|
2021-11-12 / 10:00 ~ 11:00
|
|
by 양홍석(카이스트, 전산학부)
|
Deep neural networks have brought remarkable progress in a wide range of applications, but a satisfactory mathematical answer on why they are so effective has yet to come. One promising direction, with a large amount of recent research activity, is to analyse neural networks in an idealised setting where the networks have infinite widths and the so-called step size becomes infinitesimal. In this idealised setting, seemingly intractable questions can be answered. For instance, it has been shown that as the widths of deep neural networks tend to infinity, the networks converge to Gaussian processes, both before and after training, if their weights are initialized with i.i.d. samples from the Gaussian distribution and normalised appropriately.

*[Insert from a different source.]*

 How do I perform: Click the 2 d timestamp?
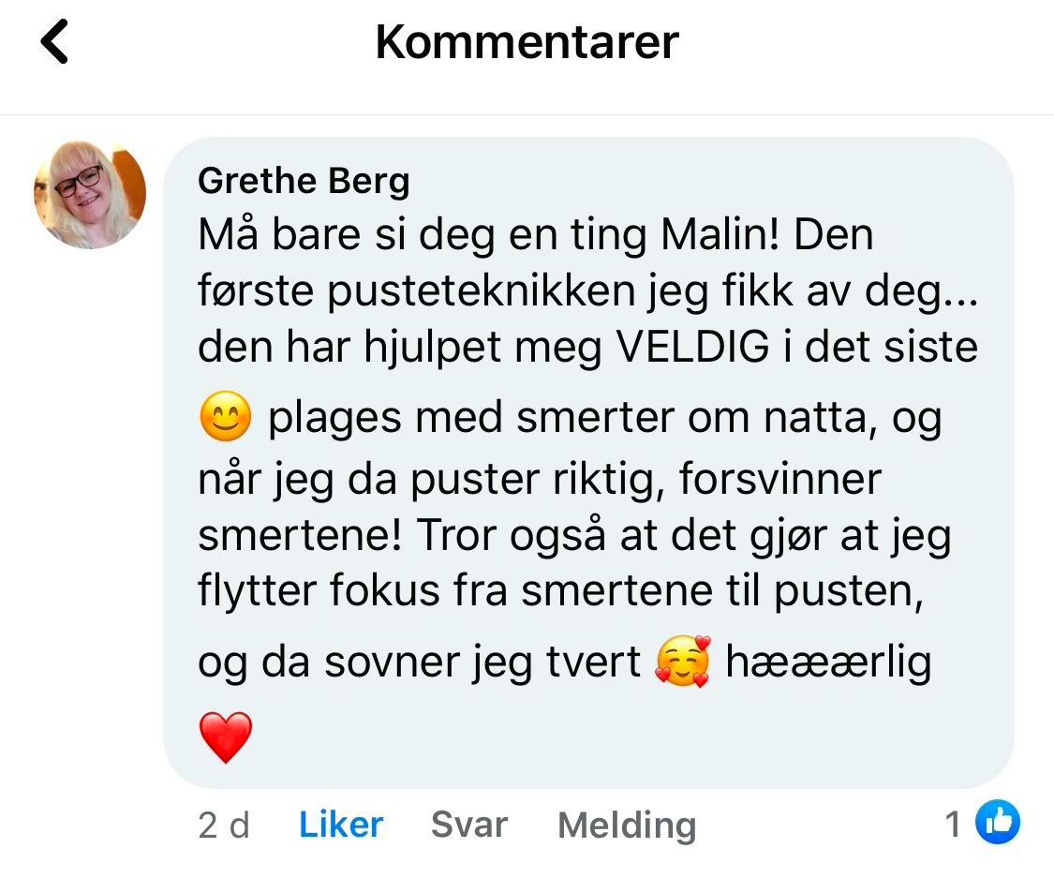[224, 826]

Furthermore, in this setting, the training of a deep neural network is shown to achieve zero training error, and the analytic form of a fully-trained network with zero error has been identified. These results, in turn, enable the use of tools from stochastic processes and differential equations for analyzing deep neural networks in a novel way.In this talk, I will explain our efforts for extending the above analysis to a new type of neural networks that arise from recent studies on Bayesian deep neural networks, network pruning, and design of effective learning rates. In these networks, each network node is equipped with its own scala parameter that is intialised randomly and independently but is not updated during training. This scale parameter of a node determines the scale of weights of outgoing network edges from the node at initialisation, thereby introducing the dependency among the weights. Also, its square becomes the learning rate of those weights. I will show that these networks at given inputs become infinitely-divisible random variables at the infinite-width limit, and describe how this characterisation at the infinite-width limit can help us to understand the behaviour of these neural networks.This is joint work with Hoil Lee, Juho Lee, and Paul Jung at KAIST, Francois Caron at Oxford, and Fadhel Ayed at Huawei technologies
|
|
|